At dinnertime, I quite enjoyed David Collier's desserts. The executive pastry chef has been working with Tesar for years, including at Knife. Here they're somewhat more approachable, with the exception of a difficult-to-eat layered compressed summer melon composition (it kept falling apart). The unanimous favorite more than once was a peach number: thin wafers sandwiching peach ganache, with poufs of mascarpone mousseline on top, a stripe of peach marmalade and a quenelle of peach ice cream.

Even more enjoyable were the less elaborate desserts at lunchtime -- particularly a wonderful citrus curd topped with soft meringue and orange sorbet.

Are you wondering who creates the savory dishes? It depends who you ask. Demers, who also served as Tesar's chef de cuisine at his erstwhile seafood restaurant, Spoon, telephoned me unbidden to say, regarding his longtime boss's involvement, "There's not one dish on the menu that's his. I wanted to go on record with that."

Advertisement

Tesar and Richard Ellman say otherwise, describing the creative menu process as collaborative. "The way I work," Tesar told me in an email, "is to let all team members have a say in what we do, with myself being the one with the final say."

Does any of this matter? Clearly it does to a young chef de cuisine who may be seeking recognition. But it doesn't to most diners, whose only concern is what lands before them. In any case, rare is the kitchen where creative collaboration isn't the norm.

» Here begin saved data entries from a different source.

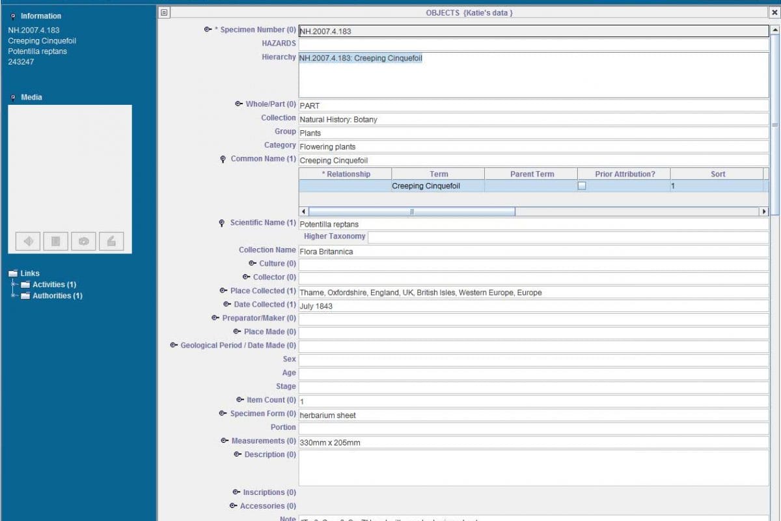Select the document icon in the Media panel
Viewport: 781px width, 521px height.
pos(55,241)
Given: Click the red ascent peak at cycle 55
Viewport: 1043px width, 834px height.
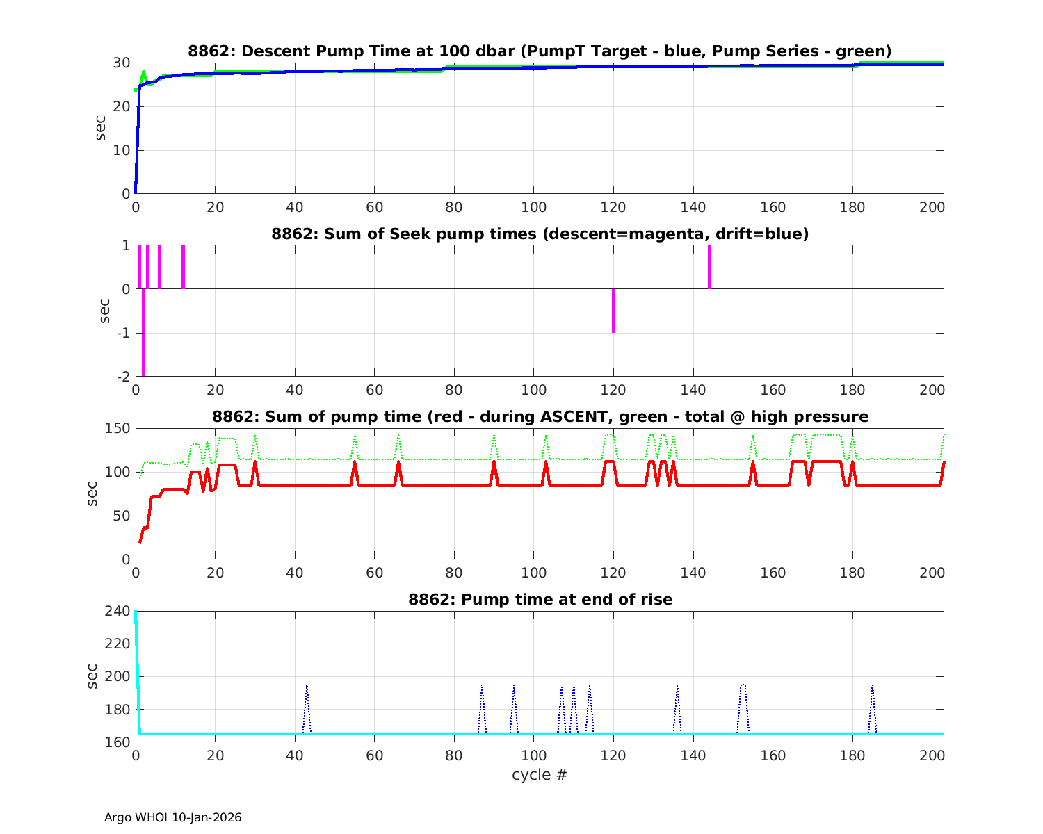Looking at the screenshot, I should coord(355,462).
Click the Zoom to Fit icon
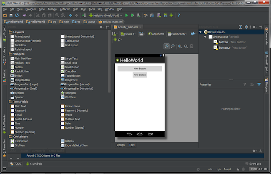Screen dimensions: 271x174 tap(166, 46)
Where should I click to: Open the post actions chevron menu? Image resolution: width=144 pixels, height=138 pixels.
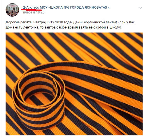pyautogui.click(x=140, y=8)
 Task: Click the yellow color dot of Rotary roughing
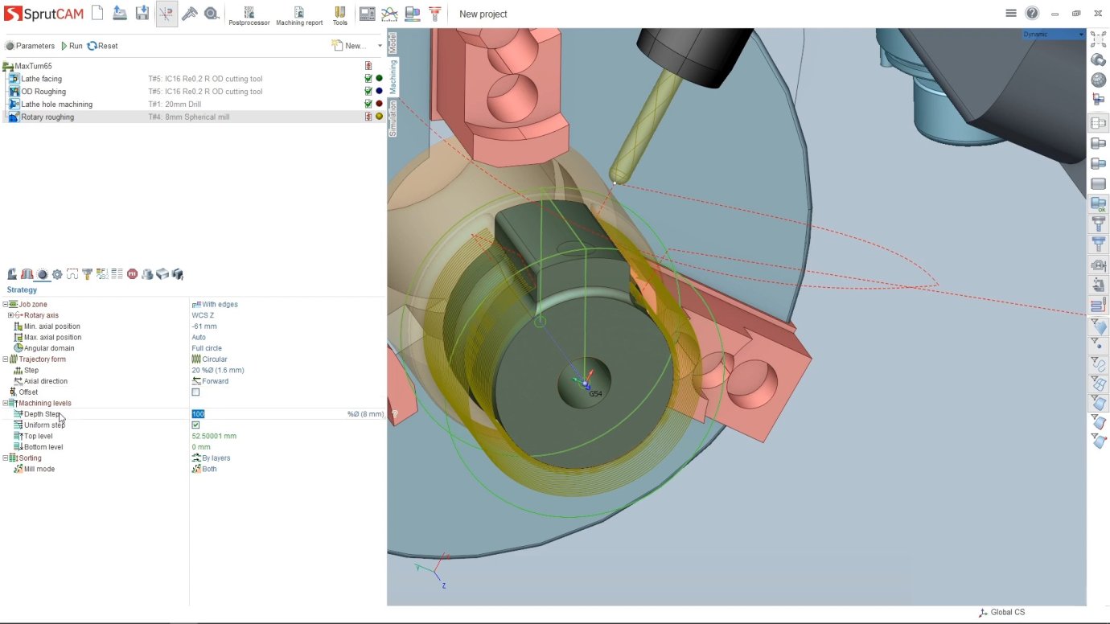pyautogui.click(x=379, y=117)
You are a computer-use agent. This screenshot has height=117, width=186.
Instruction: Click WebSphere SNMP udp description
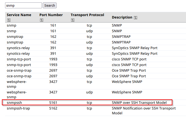(127, 92)
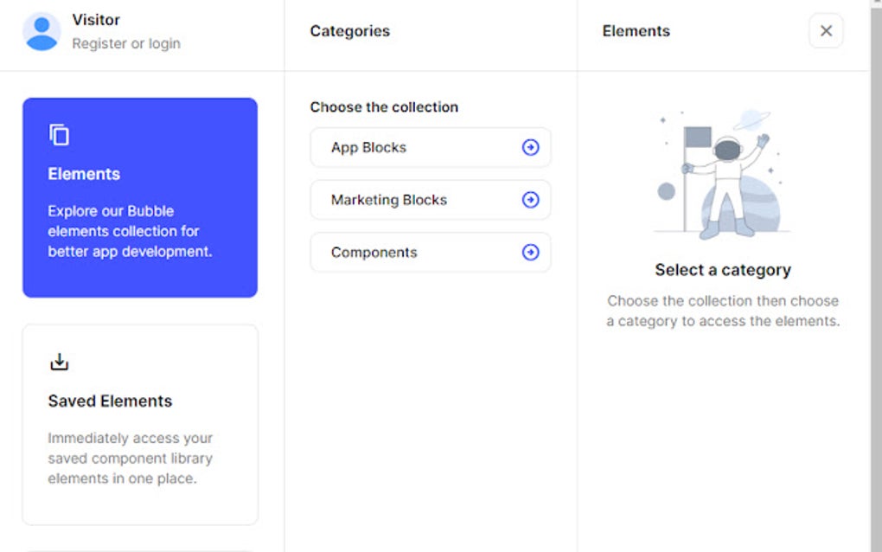Close the panel with the X button

click(x=826, y=31)
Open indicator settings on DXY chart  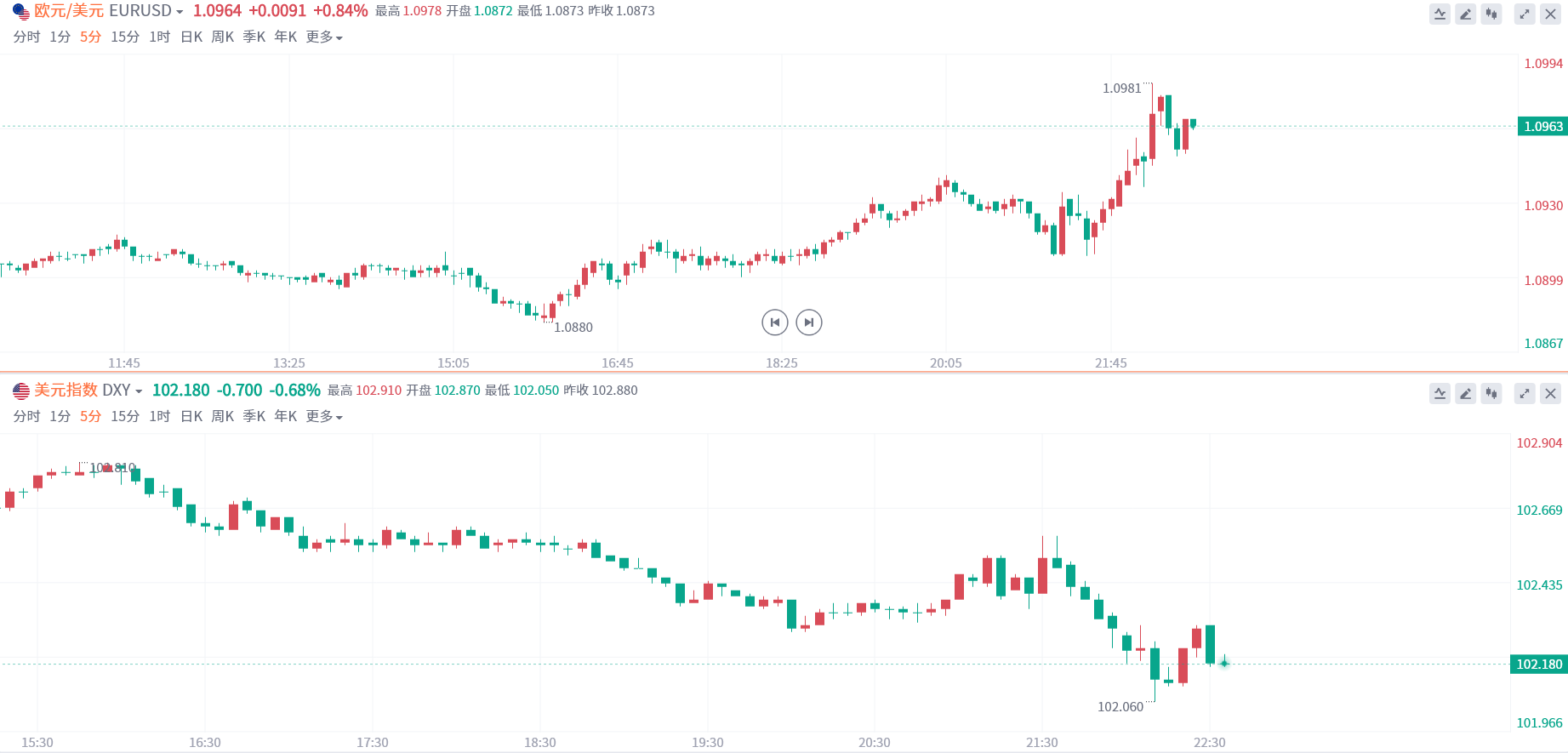click(1440, 393)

Tesar isn't getting less busy: Among other projects, he's poised to open (with Apheleia) an ambitious Italian restaurant, Gravy 51 Degrees. Yet eight months after he took over Oak, and nearly four years after its debut, it still feels like a work in progress.

Oak (3 stars)

Price: $$$$ (lunch starters $6 to $15, sandwiches and main course salads $12 to $19, main courses $15 to $20, two-course "power lunch" $20; dinner starters $11 to $17, main courses $29 to $54; desserts $7 to $12)

Advertisement

Service: Gracious, knowledgeable about the service and just formal enough

Ambience: A beautiful, spacious dining room with an inviting bar. The oak tree projected on a large video screen may be wearing a little thin, and a TV screen near the bar detracts from the elegance.

Noise level: Conversation isn't difficult, but the techno-dance music can be distracting.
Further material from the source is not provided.